[Document excerpt — start]

The Iranian nuclear expert assassinated in Tehran on Monday was the top scientist and senior manager of Iran's nuclear effort. Majid Shahriari was killed when an explosive charge placed in his car was detonated by remote control after he climbed into the vehicle, according to a Western intelligence expert with knowledge of the operation.
The assassination carried the signature of Israel's Mossad, which has carried out similar operations on foreign soil over the decades. Typically, a team of agents reconnoiters the target and his routines over a period of months, assessing vulnerabilities and opportunities to escape afterward. Most of the operatives are usually on their way out of the country by the time the charge is detonated by a member who sees the target enter the booby-trapped car. "It's like a suit," says the intelligence expert. "An assassination must be custom-made."
Only political appointees ranked higher than Shahriari in Iran's nuclear effort. His death dealt a double blow to the Iranian nuclear program. The most immediate cost was the loss of operational expertise and detailed knowledge of an effort that has gone on for decades. But his death also brought home to every other scientist the risk of remaining in their line of work.
Like other senior nuclear scientists, Shahriari had been assigned bodyguards, according to Parviz Davoodi, head of Shahid Beheshti University, where Shahriari lectured on physics and held a position on the faculty of the department of nuclear engineering. Speaking to the Iranian press, the university president, who earlier served as Vice President under Iranian President Mahmoud Ahmadinejad, noted that security must be improved.
A second nuclear scientist escaped alive from a similar attack the same day. Fereydoun Abbasi was being driven to work, according to Iranian media reports, and may have escaped death because a bodyguard was at the wheel. Abbasi is an adviser to the Defense Ministry and a professor at Imam Hossein University, which is affiliated with the Revolutionary Guards Corps.

[Document excerpt — finish]
[Information shown — start]

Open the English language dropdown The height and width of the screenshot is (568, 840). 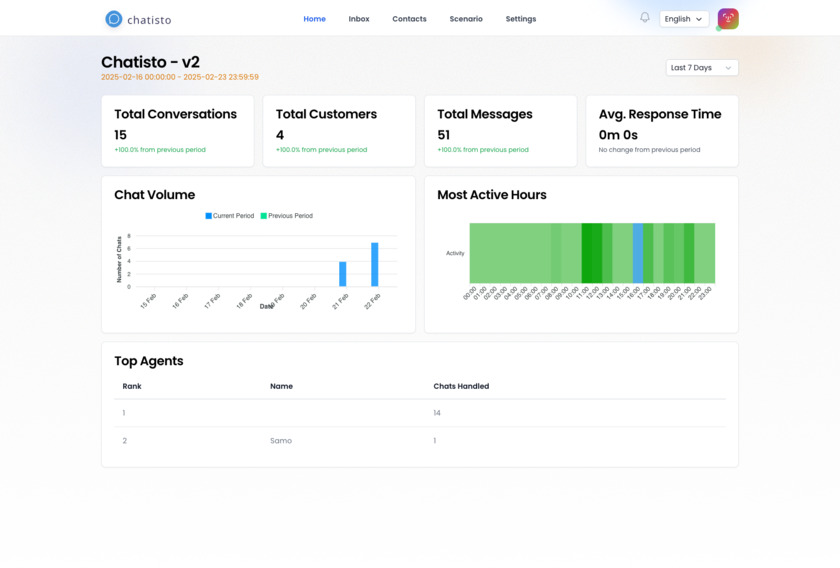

[Information shown — finish]
[Information shown — start]

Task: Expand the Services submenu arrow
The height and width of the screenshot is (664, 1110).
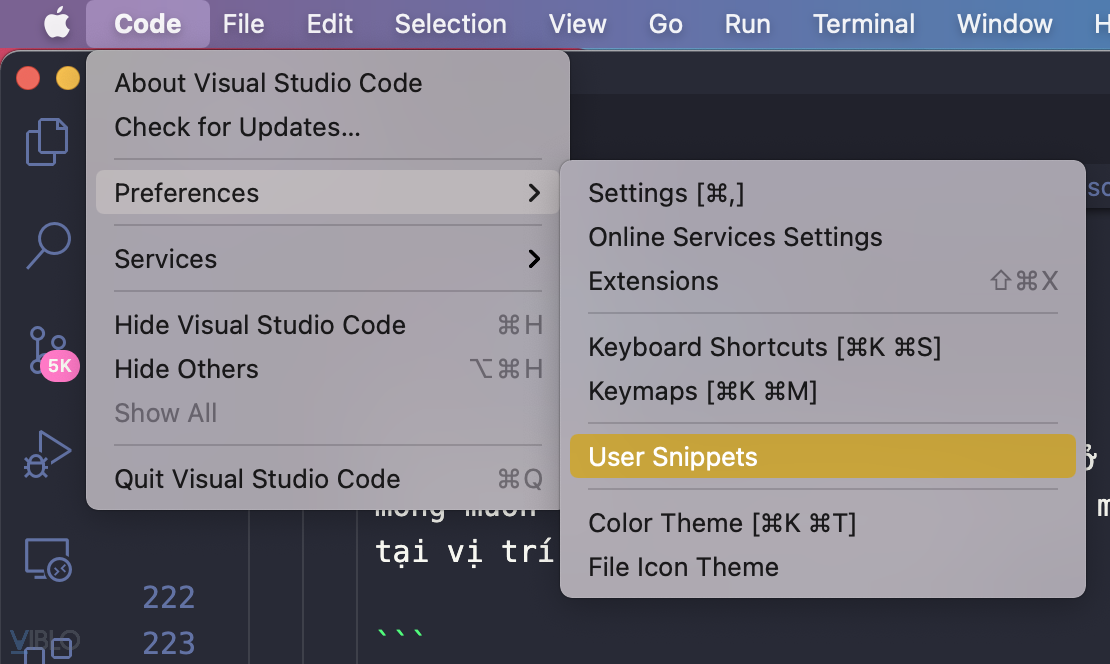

[Information shown — finish]
[Information shown — start]

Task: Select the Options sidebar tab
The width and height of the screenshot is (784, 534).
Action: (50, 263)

[Information shown — finish]

Required action 1: Copy the passage from the article on Shahriari's killing that begins at the words "Like other senior" and ends after the words "must be improved.".
Required action 2: Summarize the article on Shahriari's killing in two sentences.
Required action 3: Using the article on Shahriari's killing, decide whether each statement agrees with it, and back each yes or no with the exact words that settle it: (a) Shahriari was shot by a gunman. (b) Fereydoun Abbasi survived an attack on the same day. (c) Shahriari lectured at Imam Hossein University.

Exercise output 1:
Like other senior nuclear scientists, Shahriari had been assigned bodyguards, according to Parviz Davoodi, head of Shahid Beheshti University, where Shahriari lectured on physics and held a position on the faculty of the department of nuclear engineering. Speaking to the Iranian press, the university president, who earlier served as Vice President under Iranian President Mahmoud Ahmadinejad, noted that security must be improved.

Exercise output 2: Majid Shahriari, the top scientist and senior manager of Iran's nuclear effort, was killed in Tehran on Monday by a remote-detonated explosive charge placed in his car, an assassination that carried the signature of Israel's Mossad. His death cost the program operational expertise and brought home to other scientists the risk of their line of work, and a second nuclear scientist, Fereydoun Abbasi, escaped a similar attack the same day.

Exercise output 3:
(a) No: "killed when an explosive charge placed in his car was detonated by remote control"
(b) Yes: "A second nuclear scientist escaped alive from a similar attack the same day."
(c) No: "Shahid Beheshti University, where Shahriari lectured on physics"